**Extract to read**
The subject of broken pipes rang a bell in my head - Steve thinks I have lots of bells ringing in my head - so I ran grep(1) on the TPOCC source directory tree, looking for SIGPIPE. Sure enough, I found it. The programs in the events subsystem all have broken pipe signal handlers. A lot of hair-pulling and hand-wringing on Steve's part could have been avoided (Pete: "Can we vote on this?") had this information been more widely publicized.

Non-Blocking I/O

"The seaweed's always greener in someone else's lake."
- Sebastian the Crab, in The Little Mermaid.

**List of tasks**
(a) Rewrite the passage on broken pipes and SIGPIPE, starting at "The subject of" and ending at "The Little Mermaid.", with "hair-pulling" changed to "head-scratching".
(b) Answer these questions on the passage about broken pipes and SIGPIPE:
(i) What signal was the grep(1) search looking for?
(ii) Which programs have broken pipe signal handlers?
(iii) Who is the quotation under "Non-Blocking I/O" attributed to?
(c) Carry on the passage about broken pipes and SIGPIPE from its last line.
The items after this passage come from a separate source.

**Supplied data**

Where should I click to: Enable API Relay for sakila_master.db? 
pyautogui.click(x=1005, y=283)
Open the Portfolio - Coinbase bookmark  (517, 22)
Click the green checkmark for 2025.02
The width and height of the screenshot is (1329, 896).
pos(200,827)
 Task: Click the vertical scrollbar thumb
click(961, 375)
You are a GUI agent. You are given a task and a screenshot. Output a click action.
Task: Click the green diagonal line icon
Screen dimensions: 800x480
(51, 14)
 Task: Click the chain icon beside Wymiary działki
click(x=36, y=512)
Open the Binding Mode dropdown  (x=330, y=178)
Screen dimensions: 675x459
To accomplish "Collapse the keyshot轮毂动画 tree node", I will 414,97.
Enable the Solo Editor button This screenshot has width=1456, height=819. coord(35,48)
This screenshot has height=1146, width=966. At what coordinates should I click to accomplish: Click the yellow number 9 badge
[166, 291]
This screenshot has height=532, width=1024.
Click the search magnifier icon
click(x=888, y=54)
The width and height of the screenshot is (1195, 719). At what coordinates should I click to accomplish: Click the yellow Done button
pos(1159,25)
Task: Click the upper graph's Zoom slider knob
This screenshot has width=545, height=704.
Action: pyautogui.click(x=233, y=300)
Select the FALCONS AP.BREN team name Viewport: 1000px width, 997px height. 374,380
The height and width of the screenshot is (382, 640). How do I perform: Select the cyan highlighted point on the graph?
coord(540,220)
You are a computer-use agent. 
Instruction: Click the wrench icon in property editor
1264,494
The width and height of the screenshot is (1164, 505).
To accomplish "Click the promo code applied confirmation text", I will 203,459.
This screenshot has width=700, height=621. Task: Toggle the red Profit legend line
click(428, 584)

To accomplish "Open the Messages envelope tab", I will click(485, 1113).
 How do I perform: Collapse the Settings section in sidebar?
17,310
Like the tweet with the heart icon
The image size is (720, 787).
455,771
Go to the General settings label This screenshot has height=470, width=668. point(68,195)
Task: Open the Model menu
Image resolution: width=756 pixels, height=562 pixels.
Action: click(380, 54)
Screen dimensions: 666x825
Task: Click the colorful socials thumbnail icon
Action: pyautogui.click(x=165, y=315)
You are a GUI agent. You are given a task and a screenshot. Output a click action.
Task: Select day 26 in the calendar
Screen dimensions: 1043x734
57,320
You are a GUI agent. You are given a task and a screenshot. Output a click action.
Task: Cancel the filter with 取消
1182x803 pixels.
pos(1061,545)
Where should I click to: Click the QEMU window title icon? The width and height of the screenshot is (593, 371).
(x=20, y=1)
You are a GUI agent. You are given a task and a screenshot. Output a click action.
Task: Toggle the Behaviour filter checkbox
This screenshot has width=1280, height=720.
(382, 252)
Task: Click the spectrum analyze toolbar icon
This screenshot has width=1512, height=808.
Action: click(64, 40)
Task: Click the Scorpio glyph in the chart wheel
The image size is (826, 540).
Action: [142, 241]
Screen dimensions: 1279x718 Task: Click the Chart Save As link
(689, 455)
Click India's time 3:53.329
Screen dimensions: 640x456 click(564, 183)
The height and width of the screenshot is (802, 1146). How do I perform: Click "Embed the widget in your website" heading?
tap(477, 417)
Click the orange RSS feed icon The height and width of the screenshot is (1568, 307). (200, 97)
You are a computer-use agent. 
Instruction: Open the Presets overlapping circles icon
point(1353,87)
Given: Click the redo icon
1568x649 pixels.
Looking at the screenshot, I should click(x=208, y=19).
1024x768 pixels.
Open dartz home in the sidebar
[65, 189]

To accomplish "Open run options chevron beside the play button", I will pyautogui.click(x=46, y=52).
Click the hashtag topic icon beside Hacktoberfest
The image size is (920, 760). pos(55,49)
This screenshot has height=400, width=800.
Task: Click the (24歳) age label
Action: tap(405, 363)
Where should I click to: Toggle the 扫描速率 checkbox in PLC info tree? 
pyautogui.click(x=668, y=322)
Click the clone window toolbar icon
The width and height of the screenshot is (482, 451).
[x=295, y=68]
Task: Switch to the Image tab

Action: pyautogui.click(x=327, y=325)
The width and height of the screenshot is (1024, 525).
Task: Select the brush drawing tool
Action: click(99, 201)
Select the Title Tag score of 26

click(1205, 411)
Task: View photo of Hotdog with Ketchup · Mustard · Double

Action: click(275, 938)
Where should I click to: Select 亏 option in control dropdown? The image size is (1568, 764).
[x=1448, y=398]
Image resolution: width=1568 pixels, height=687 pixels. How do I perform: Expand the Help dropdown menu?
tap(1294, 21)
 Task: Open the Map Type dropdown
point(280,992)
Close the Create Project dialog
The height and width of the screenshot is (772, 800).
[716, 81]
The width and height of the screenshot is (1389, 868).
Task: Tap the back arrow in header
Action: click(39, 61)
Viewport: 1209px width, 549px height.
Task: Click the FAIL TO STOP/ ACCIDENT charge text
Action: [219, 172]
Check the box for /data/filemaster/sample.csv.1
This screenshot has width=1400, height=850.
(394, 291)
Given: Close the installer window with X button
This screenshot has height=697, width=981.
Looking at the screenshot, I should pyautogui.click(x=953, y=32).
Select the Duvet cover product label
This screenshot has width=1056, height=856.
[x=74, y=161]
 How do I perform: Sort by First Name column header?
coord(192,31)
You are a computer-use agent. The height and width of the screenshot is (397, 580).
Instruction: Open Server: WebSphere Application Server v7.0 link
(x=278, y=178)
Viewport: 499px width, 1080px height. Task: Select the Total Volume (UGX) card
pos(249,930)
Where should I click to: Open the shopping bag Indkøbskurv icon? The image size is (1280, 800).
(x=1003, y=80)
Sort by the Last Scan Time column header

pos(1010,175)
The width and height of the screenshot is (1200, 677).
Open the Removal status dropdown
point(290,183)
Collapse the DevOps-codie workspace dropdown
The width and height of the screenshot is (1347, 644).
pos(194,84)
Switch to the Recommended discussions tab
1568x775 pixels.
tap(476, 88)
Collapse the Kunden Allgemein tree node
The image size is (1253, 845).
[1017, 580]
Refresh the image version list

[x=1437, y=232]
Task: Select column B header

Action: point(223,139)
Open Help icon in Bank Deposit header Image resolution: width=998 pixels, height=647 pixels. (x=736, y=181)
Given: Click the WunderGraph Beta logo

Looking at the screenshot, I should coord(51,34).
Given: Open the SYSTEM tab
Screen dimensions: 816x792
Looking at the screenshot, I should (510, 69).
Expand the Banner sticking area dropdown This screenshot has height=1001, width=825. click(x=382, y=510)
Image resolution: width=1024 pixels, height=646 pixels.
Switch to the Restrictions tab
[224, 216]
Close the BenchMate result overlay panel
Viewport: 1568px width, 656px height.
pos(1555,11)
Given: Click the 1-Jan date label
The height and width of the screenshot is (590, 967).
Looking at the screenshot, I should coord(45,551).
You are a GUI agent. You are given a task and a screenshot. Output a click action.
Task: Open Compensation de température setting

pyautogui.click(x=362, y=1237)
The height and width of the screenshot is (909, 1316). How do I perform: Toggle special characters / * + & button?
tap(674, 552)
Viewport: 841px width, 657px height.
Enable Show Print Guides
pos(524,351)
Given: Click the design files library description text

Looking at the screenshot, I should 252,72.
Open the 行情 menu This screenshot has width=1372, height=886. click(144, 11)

**Per-task answers**
(a)
The subject of broken pipes rang a bell in my head - Steve thinks I have lots of bells ringing in my head - so I ran grep(1) on the TPOCC source directory tree, looking for SIGPIPE. Sure enough, I found it. The programs in the events subsystem all have broken pipe signal handlers. A lot of head-scratching and hand-wringing on Steve's part could have been avoided (Pete: "Can we vote on this?") had this information been more widely publicized.

Non-Blocking I/O

"The seaweed's always greener in someone else's lake."
- Sebastian the Crab, in The Little Mermaid.

(b)
(i) SIGPIPE
(ii) The programs in the events subsystem
(iii) Sebastian the Crab, in The Little Mermaid

(c)
One of the benefits of working with UNIX is that you find out that the seaweed really is greener in the VMS lake. (For those of you who don't know any better, VMS is the operating system of choice for VAX computers.) We recently discovered that the display program and the data server are prone to deadlock when several pages are up on the screen and Display tries to bring up another one. The data server is too busy outputting DATA packets to read ADD requests, while Display is too busy outputting ADD requests to read DATA packets. They both block on write(2)s when their network buffers fill up:

                                    DATA
                      Display   <----------    Data
                      Process    ---------->  Server
                                    ADD

The smug grin spreading across my face was cut short by the realization that knowing that VMS provides excellent support for asynchronous, non-blocking I/O doesn't make up for UNIX's shortcomings. To remedy the situation, a new package of routines, qio_util.c, has been added to TPOCC's libutilgen library. This package simulates the VMS queued I/O (QIO) facility. Although the functions in TPOCC's QIO package perform raw network I/O, they are easily layered underneath XDR for applications that communicate using that protocol.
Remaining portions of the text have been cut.